>>(上)より続く

 また、今まで少子化対策が進まなかったのは、「それって大事だよね」で終わってしまっていたからです。消費税も安全保障もそうですが、本当にやらなければいけないと思ったことは、国論を二分するくらい考えていかないとダメです。今の少子化対策は、誰からも反対が出ない表面的なところで止まっています。このままでは、綺麗な精神論だけで終わってしまうのではないか、私はそれが心配なのです。 

――そうした状況を考えると、野田さんが「夫婦別姓」を唱えることにはかなり覚悟が必要だったでしょうね。

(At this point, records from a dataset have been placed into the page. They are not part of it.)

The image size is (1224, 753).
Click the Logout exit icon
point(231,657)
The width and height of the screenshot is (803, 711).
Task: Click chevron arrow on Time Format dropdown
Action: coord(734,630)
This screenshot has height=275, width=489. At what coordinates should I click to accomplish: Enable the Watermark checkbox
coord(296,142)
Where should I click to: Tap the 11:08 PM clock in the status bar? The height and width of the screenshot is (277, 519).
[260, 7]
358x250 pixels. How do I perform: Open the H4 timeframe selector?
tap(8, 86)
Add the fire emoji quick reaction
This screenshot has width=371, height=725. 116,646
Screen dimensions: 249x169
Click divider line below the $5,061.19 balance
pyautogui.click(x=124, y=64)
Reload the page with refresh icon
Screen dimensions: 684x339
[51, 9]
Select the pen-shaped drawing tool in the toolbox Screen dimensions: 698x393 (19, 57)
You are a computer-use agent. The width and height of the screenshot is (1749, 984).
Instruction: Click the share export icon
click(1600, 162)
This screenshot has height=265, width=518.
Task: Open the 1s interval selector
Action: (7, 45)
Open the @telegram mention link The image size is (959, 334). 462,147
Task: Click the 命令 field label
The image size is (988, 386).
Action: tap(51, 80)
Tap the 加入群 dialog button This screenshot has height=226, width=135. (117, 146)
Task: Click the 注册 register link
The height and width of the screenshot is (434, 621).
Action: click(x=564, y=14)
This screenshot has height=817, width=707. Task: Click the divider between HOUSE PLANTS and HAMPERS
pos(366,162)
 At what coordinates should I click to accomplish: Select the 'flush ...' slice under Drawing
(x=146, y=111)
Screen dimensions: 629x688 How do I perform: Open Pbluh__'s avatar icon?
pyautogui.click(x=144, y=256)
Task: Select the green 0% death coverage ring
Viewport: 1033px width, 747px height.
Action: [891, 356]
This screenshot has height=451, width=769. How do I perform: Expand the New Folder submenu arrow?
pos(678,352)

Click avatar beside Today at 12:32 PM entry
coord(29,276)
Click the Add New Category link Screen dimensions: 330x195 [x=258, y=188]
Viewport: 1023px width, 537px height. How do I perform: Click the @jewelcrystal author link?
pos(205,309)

 そうですね。夫婦別姓に反対する人たちを説得する上ですごく大変なのは、「夫婦の絆が壊れてしまう」というような精神論に入ってしまいがちなこと。そもそも、みんな誤解しているところがあり、夫婦の姓を選択制にしようと言っているだけで、どちらか片方の姓に決めろと言っているわけではない。

 それに、夫婦別姓の歴史は明治時代以降のものであり、郵便局の歴史と同じです。その郵便局も民営化という改革がなされたのに、明治時代の役人が決めた夫婦同姓を日本の伝統だと言い続ける保守の政治家たちがいます。私は合理的な考え方の人間なので、そういった意見には違和感を覚えてしまいます。

 ただ、保守的な政治団体の中には、「夫婦別姓に賛成すると選挙で応援しないぞ」と圧力をかけてくるところもあります。それを乗り越えられない政治家が、小選挙区制の導入以降、増えてきたのかもしれません。

自分でやってみてわかった
子育ては政治と同じくらい大変

――とはいえ、そうしたことを声高に唱えられる政治家は、実力的にも経験的にもそれほど多くないかもしれません。野田さんだからこそやれているというところも大きいと思いますが。

 そうかもしれません。確かに私自身、こうした問題を扱うには適格者だと思っています。私は安倍総理と同期で、国会議員として23年目になりました。その経験から、安倍さんに堂々と意見を言える立場ですし、総理に雇われているとも思っていません。

 また、自分自身が少子化対策のど真ん中にいることもあります。今、私の息子は5歳で、昨年10月にようやく保育園に入れました。子育ては政治と同じくらい大変です。それを身に染みて知っていることが強みだと思います。

――これまで、著書やテレビで野田さんの子育ての様子を知る機会がありました。政治家をしながら、さぞかし大変でしょうね。

 それは大変ですよ。ただ私は比較的自分の時間をコントロールしやすい立場にあるので、仕事と子育てが何とか両立できています。しかし、若い人たちは自分の時間を自分でつくれない。そして、給料が低いため子どもを預けることも難しい。これはもう試練です。子どもを育てることは素晴らしいことだけれども、大変なことでもある。その「リアル」をきちんと世間に伝えて行きたいですね。